Did our own ancient ancestors, the earliest modern tetrapods, originally appear in the moderate Devonian environments of southern Gondwana before migrating to the boiling swamps and sun-baked semi-deserts of equatorial Euramerica? It’s really likely.
A significant turning point in the evolution of many modern species, including humans, was the appearance of four-legged creatures known as tetrapods.
Our recent finding, which was published in Nature, describes ancient fossil footprints discovered in Australia that contradict the timeframe of all tetrapods’ early history. It also implies that significant plot points could have taken place on the southern supercontinent Gondwana. This fossil trackway suggests that we may have been searching in the wrong location and at the wrong time for the genesis of contemporary tetrapods.
The first steps on the ground The first known tetrapods appeared during the Devonian era, most likely 390 million years ago, when odd lobe-finned fishes started pulling themselves out of the water. Two major evolutionary lineages subsequently emerged from this original population. One gave rise to amniotes, whose eggs include amniotic membranes that shield the growing fetus, and another to contemporary amphibians like frogs and salamanders. All reptiles, birds, and mammals are now considered amniotes. They are by far the most successful group of tetrapods, with over 27,000 species of birds, mammals, and reptiles.

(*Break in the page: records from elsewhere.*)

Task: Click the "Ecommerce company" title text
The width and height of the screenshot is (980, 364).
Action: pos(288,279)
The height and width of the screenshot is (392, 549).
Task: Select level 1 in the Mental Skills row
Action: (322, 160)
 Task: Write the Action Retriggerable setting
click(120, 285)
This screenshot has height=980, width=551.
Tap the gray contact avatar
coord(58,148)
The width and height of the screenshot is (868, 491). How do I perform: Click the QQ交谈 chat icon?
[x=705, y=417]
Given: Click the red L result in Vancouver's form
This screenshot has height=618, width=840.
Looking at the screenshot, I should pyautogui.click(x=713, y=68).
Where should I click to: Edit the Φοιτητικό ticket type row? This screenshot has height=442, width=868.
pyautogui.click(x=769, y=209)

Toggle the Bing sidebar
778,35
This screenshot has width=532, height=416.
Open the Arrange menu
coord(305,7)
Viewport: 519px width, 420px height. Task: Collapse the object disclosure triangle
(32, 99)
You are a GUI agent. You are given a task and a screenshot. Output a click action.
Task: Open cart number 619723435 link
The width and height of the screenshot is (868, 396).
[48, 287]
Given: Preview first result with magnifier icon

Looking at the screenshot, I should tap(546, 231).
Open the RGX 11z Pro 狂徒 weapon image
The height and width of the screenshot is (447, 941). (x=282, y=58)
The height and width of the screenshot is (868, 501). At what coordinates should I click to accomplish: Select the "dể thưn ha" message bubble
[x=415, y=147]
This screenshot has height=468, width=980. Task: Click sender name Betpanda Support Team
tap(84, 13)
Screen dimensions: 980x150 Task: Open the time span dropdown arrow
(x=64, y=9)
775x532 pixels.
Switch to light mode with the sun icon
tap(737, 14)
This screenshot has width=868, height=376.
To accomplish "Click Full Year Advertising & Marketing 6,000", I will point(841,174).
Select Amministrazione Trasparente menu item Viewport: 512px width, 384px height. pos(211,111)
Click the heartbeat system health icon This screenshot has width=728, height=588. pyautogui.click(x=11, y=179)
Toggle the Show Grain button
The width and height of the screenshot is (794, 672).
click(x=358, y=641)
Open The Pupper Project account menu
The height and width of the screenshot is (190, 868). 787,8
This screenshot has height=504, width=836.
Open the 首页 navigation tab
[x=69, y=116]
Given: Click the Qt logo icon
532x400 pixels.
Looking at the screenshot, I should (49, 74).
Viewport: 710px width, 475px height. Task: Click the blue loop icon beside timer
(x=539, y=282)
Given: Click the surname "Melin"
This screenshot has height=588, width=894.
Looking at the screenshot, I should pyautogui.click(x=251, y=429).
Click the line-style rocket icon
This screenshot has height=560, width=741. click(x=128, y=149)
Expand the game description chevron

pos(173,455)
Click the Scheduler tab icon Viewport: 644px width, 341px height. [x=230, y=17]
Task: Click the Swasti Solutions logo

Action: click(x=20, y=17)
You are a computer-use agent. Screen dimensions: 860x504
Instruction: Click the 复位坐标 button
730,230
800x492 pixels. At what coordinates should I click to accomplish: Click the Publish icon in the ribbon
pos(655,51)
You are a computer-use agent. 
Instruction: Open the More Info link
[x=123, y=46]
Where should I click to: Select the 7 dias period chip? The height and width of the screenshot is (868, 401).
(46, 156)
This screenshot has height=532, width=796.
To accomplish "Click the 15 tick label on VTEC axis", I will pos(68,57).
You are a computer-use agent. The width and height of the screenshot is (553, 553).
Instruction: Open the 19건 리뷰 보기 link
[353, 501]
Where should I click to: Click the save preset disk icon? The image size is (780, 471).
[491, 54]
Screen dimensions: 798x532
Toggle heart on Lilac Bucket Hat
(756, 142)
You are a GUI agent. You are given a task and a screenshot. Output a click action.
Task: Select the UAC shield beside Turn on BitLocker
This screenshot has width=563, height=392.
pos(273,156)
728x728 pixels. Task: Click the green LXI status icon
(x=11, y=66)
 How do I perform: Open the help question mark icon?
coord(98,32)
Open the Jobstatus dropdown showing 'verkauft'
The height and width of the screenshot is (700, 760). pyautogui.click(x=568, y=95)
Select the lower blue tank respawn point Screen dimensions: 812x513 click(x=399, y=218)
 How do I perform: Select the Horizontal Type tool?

They have taken over every habitat on land, dominated the skies, and many made a magnificent comeback to the ocean.
However, the fossil record reveals that this amniote group’s early members were tiny and resembled lizards.
The beginnings
It has long been believed that the first tetrapods were rudimentary fish-like creatures like Acanthostega that could hardly move on land. The majority of experts agree that around 355 million years ago, at the beginning of the Carboniferous epoch, amphibians and amniotes split apart. The progenitors of mammals, reptiles, and birds were further divided from the amniote branch later in time. This neat image now unravels.
An odd trackway
A 35-cm-wide piece of sandstone from the Taungurung area, close to Mansfield in eastern Victoria, is the key to our finding. Only early amniotes, most likely reptiles, could have left the clawed foot tracks that cover the slab. It delays the amniotes’ emergence by at least 35 million years.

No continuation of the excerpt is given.